Right now considered the most dangerous virus on the planet. It was recently genetically engineered from the avian flu.
 
They're wrong because the clock premise is entirely contrived and subjective.

That's an opinion not a proof, just like the setting of the clock is an opinion. Who's more likely to be wrong on this point, people studying the issue or a knee-jerk response because they're "liberal"?

Konrad,
One problem is that this "clock" has gone from trying to assess the risk of global nuclear/thermonuclear war, to a whole range of other possibilities as well, while most of the scientists connected with the Bulletin of the Atomic Scientists are theoretical physicists. Some of these other issues which have been added would appear to be outside the area of their professional expertise. The implication of that is that this is informed speculation, at best, and guessing based on a political agenda, at worst. I see nothing in that, that would be better informed than the speculation of any other reasonably well-educated person.

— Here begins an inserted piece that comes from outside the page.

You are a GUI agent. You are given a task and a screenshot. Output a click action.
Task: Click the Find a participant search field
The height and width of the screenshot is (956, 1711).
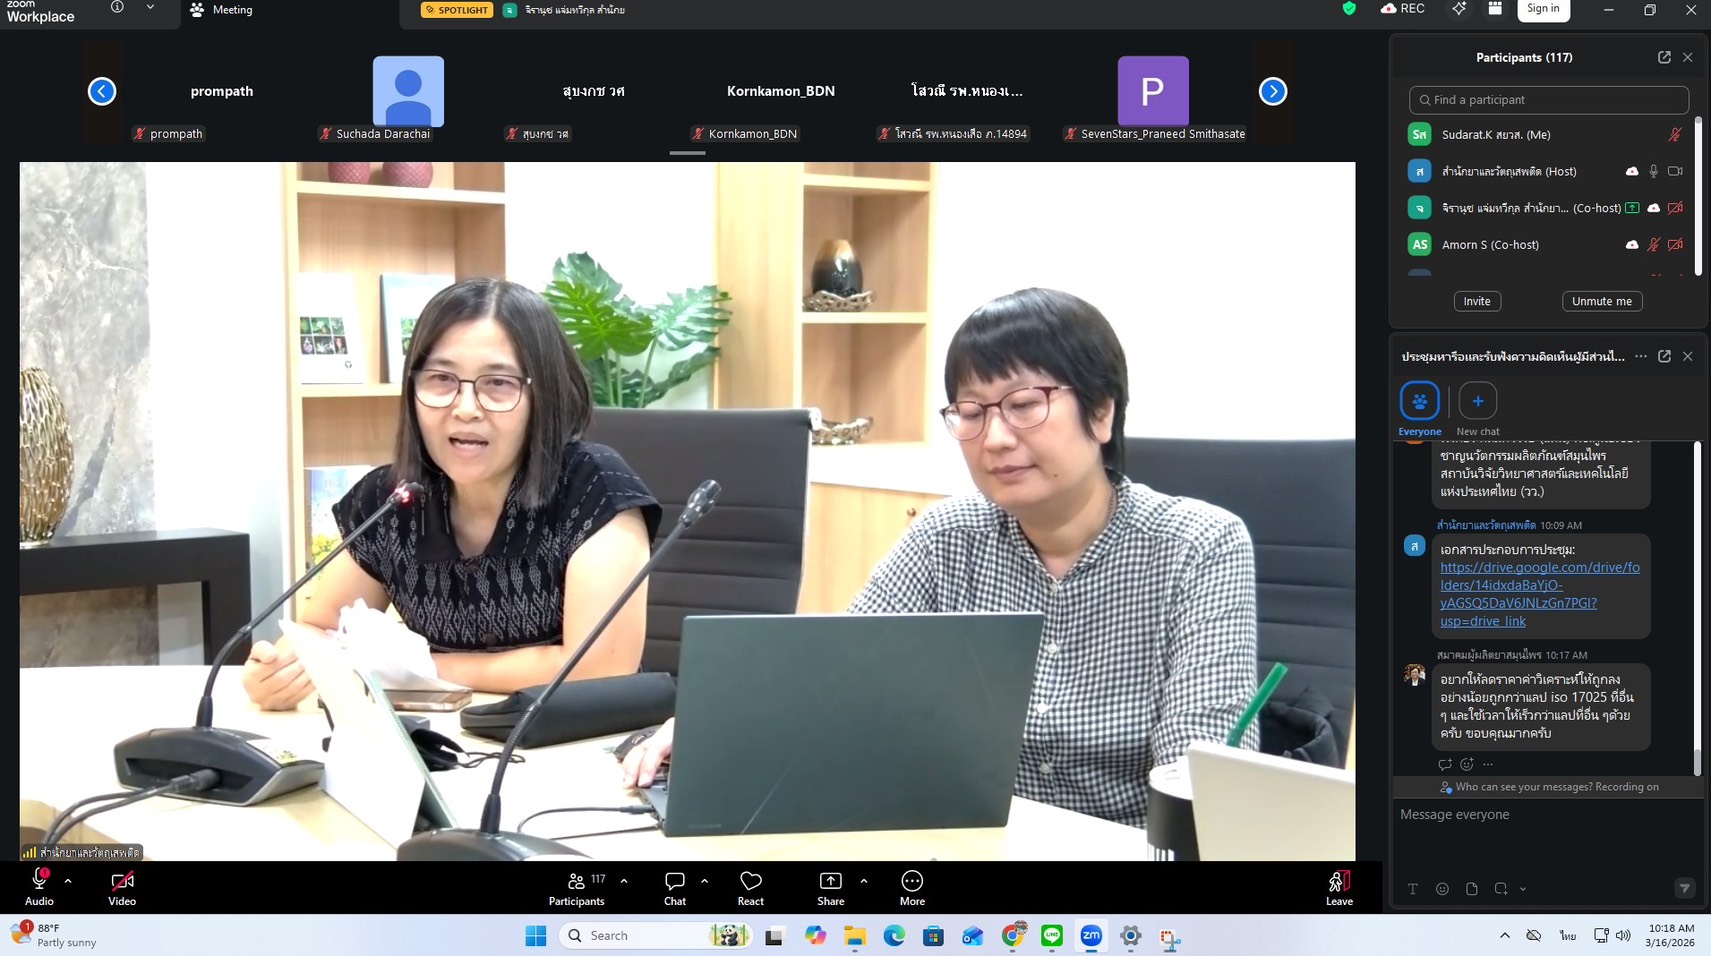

As for reality, yes, there are any number of scenarios for the destruction of civilization, some natural, some man-made, and some (like a pandemic) which could be either. The natural ones (asteroid strike, EMP from a massive solar flair, supervolcano eruption, and possibly climate change), we can do little about, in any case. The same may be true of a naturally occurring pandemic, which is at least as likely as one caused by, say, bio-terrorism. Life is fragile, human civilization is a tenuous affair, and neither comes with a guarantee. Even IF we could magically get rid of all the nukes tomorrow, and IF we could magically get rid of all "greenhouse emissions" tomorrow, there is absolutely no guarantee that nature won't get us, or at least most of us, eventually. No one gets out of this world alive, so everyone might as well make the best contingency plan they can for any event which might be survivable, and then enjoy today; no one can guarantee ANY of us tomorrow.

All they do is put a clock on their bulletin. What's the problem? So, they included other risks. Sure life is tenuous. The clock is just an opinion on how humans are effecting it.